Sunday, July 15, 2007
Eel Eating Day. Coming up soon, is "Doyo-no-ushi", or the annual eel eating day in Japan. Eel is eaten on the 'hottest' day of the year, in July to gain stamina for the rest of the year. In fact "ushi" means 'ox', and although I'm told the official day this year is July 24th, any ox day (according to the Chinese zodiac) in the month of July is appropriate. I dropped by Restaurant Ino one hot July day, irrespective of whether it was an ox day or not, it was just hot!
Their unaju comes with miso soup and salad. The eel dish is called 'unaju' if served in lacquered box, and 'unadon' if served in a bowl.

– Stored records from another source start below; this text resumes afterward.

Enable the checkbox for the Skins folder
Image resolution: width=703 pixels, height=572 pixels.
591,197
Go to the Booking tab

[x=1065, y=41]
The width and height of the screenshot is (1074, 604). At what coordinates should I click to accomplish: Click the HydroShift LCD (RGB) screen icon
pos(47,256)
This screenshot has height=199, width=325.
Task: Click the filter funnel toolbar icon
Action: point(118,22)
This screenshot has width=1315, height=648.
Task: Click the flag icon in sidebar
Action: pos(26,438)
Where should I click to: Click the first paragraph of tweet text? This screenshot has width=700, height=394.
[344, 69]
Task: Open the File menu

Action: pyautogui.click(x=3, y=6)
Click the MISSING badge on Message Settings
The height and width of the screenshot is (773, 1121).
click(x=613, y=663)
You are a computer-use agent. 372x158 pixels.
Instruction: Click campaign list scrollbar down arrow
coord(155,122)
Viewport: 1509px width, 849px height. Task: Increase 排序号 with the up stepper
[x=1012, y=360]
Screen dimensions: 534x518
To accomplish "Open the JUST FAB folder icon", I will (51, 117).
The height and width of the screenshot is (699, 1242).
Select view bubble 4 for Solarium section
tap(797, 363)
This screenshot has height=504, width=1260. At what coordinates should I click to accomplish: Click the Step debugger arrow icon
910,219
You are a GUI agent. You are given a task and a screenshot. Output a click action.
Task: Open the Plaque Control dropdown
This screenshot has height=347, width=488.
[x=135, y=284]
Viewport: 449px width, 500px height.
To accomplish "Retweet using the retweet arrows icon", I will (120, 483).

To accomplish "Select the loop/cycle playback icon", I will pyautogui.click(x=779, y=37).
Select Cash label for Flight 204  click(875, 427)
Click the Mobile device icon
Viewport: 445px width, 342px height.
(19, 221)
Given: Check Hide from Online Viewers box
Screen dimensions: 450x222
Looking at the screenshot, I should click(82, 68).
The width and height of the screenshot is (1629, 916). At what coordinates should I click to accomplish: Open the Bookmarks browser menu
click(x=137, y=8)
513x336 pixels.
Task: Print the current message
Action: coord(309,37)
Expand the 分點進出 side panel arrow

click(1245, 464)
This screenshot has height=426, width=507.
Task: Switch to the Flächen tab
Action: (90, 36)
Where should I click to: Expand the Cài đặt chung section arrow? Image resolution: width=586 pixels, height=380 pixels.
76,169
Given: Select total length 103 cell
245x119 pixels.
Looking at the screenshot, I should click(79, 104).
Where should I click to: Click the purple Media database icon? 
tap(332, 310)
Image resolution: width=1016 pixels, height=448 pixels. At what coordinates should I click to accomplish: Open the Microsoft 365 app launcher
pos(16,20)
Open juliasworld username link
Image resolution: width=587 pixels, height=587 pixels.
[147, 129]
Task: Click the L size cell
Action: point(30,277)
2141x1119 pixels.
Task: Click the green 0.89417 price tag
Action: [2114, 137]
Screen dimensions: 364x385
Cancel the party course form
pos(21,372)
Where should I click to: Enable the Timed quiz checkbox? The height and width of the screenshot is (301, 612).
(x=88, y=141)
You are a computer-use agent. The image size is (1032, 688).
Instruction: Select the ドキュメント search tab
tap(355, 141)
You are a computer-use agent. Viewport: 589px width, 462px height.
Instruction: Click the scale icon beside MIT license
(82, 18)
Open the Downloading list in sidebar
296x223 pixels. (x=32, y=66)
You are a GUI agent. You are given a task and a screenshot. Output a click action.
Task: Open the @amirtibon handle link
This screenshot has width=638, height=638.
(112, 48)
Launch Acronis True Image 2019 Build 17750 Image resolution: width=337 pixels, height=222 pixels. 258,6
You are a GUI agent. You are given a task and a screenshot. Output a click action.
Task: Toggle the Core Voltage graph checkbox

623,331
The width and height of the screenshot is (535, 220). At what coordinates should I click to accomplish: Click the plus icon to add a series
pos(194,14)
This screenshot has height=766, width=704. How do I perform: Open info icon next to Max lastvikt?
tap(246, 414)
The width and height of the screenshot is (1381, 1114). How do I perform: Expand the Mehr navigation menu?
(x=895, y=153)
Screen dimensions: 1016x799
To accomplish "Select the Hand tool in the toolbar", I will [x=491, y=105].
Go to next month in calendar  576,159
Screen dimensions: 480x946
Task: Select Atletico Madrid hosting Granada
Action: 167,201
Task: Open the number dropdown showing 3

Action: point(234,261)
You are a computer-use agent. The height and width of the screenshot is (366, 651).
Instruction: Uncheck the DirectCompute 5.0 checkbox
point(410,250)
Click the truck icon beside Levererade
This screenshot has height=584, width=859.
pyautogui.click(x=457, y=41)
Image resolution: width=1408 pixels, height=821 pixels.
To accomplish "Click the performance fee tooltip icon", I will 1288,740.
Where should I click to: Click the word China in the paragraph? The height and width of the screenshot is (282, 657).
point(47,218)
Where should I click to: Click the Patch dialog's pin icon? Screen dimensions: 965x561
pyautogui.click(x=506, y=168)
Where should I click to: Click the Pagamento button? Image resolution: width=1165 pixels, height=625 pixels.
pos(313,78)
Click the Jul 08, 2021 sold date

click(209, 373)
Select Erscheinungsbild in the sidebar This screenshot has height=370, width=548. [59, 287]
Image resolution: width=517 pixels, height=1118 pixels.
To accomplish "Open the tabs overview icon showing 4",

Restaurant Ino's is served in a lacquer box with some edamame, ginger and a generous portion of grilled and seasoned eel sitting on some nori (seaweed) over rice. It was quite tasty. You can imagine when there is one day appointed that everyone should eat these, there is a run on eel in Japan in the millions. And these days only 20% of the eels consumed in Japan are caught domestically. So Japan turns to neighboring countries and Europe to fill the void. As I was freshening up my memory for this post, I ran across a sad article about this fish heading toward extinction, and another place detailing how the fish stock is declining. Now I'm a bit sad that I ate the eel.
What you may not be aware of is that some European countries have eel on the menu as well. I have some Dutch eel recipes in my collection, and I know there are other countries of Europe that consider them a delicacy as well. In fact, in some parts of Europe it is thought that if you rub your skin with eel oil, you will be able to see faeries!